Drago s'est approché doucement. Hermione lève les yeux pour croiser les siens. Il ne lui a jamais fait peur mais ce soir, elle appréhende.

- Tu ne m'entendras pas dire que je me sens coupable, parce que ce n'est pas le cas. C'est arrivé une première fois par hasard il y a quelques mois, quand je suis parti en voyage d'affaire en Italie avec le Département. On s'était disputé toi et moi, avant que je parte, je ne sais même plus à propos de quoi. J'ai été de mauvaise humeur pendant tout le séjour et un soir, Astoria m'a proposé d'aller prendre un verre pour me détendre. Je pense que je me suis un peu trop détendu.

En d'autres circonstances, Hermione aurait ri de son cynisme. Mais pas là.

- C'est arrivé une première fois ce soir là avec elle. Et quoi que tu penses, il n'y a jamais eu une autre femme qu'elle.

- C'est censé me rassurer, ce que tu dis ?

Un sourire narquois se dessine sur les lèvres de Hermione.
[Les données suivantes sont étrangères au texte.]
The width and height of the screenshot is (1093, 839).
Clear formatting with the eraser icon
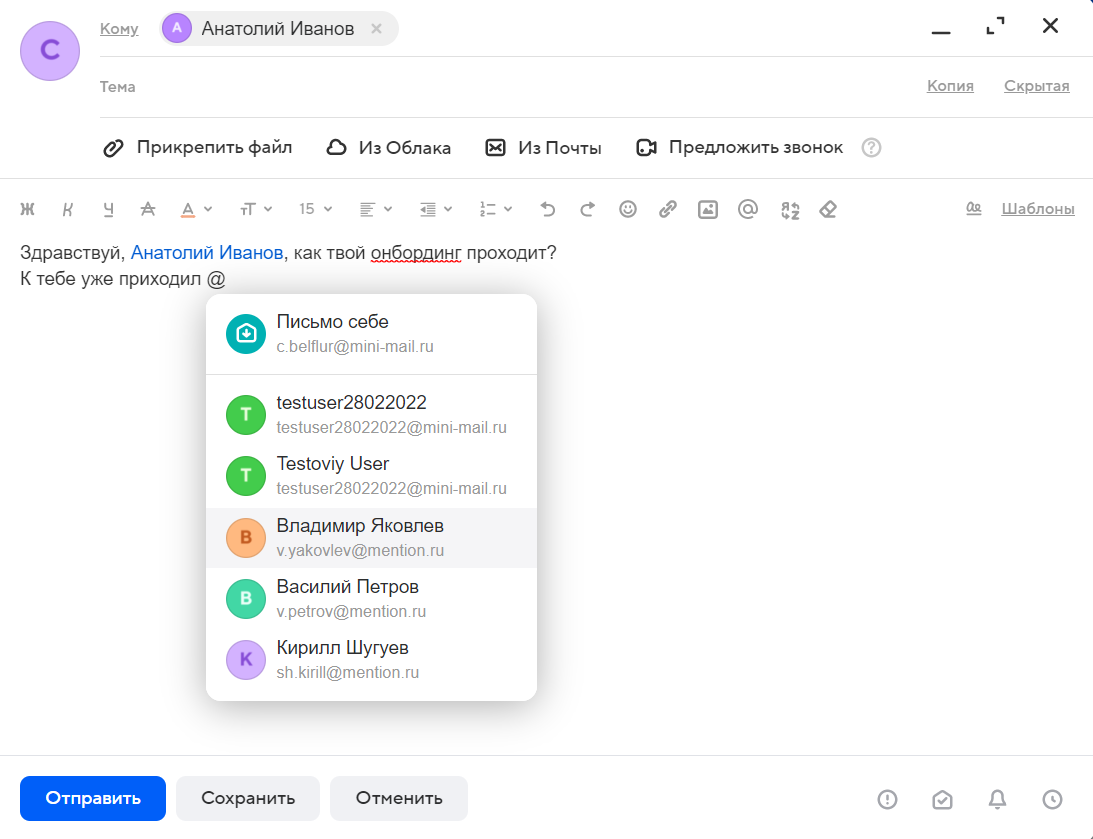pyautogui.click(x=828, y=209)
Le même que ceux que Drago affiche quand il se moque. Il a déteint sur elle avec le temps.

- Je ne cherche pas à te rassurer, je t'expose la vérité que tu veux entendre.

Sa voix est encore plus grave que d'ordinaire. Il reprend.

- A chaque fois que j'avais besoin de respirer, de souffler, de ne plus penser à mes obligations, Astoria était là. Elle ne pose pas de question, elle m'écoute, elle ...

- Elle ouvre les cuisses plus facilement ?

Est-ce une flamme colérique que Hermione vient de voir passer dans ses yeux ? Peut-être. Elle l'a cherché en tout cas.

- Ce n'est pas qu'une histoire de cul, merde, Hermione !

Il hausse le ton et s'avance encore plus sur elle. Hermione recule sous l'affront mais ses jambes heurtent le lit si bien qu'elle se laisse tomber dessus. Drago la domine de ses yeux gris. Elle s'efforce de ne pas baisser les yeux, de soutenir son regard, de ne pas flancher, de lui montrer qu'elle est plus forte qu'elle n'y paraît. Les mots qu'il vient de prononcer font se serrer son coeur. Elle sent comme un vide à l'intérieur.

- Alors tu ... tu l'aimes ? demande la brune d'une voix chevrotante.

Le silence de Drago vaut toutes les réponses du monde.


J'avais un peu de tension à évacuer alors ... voilà. J'espère que vous avez aimé.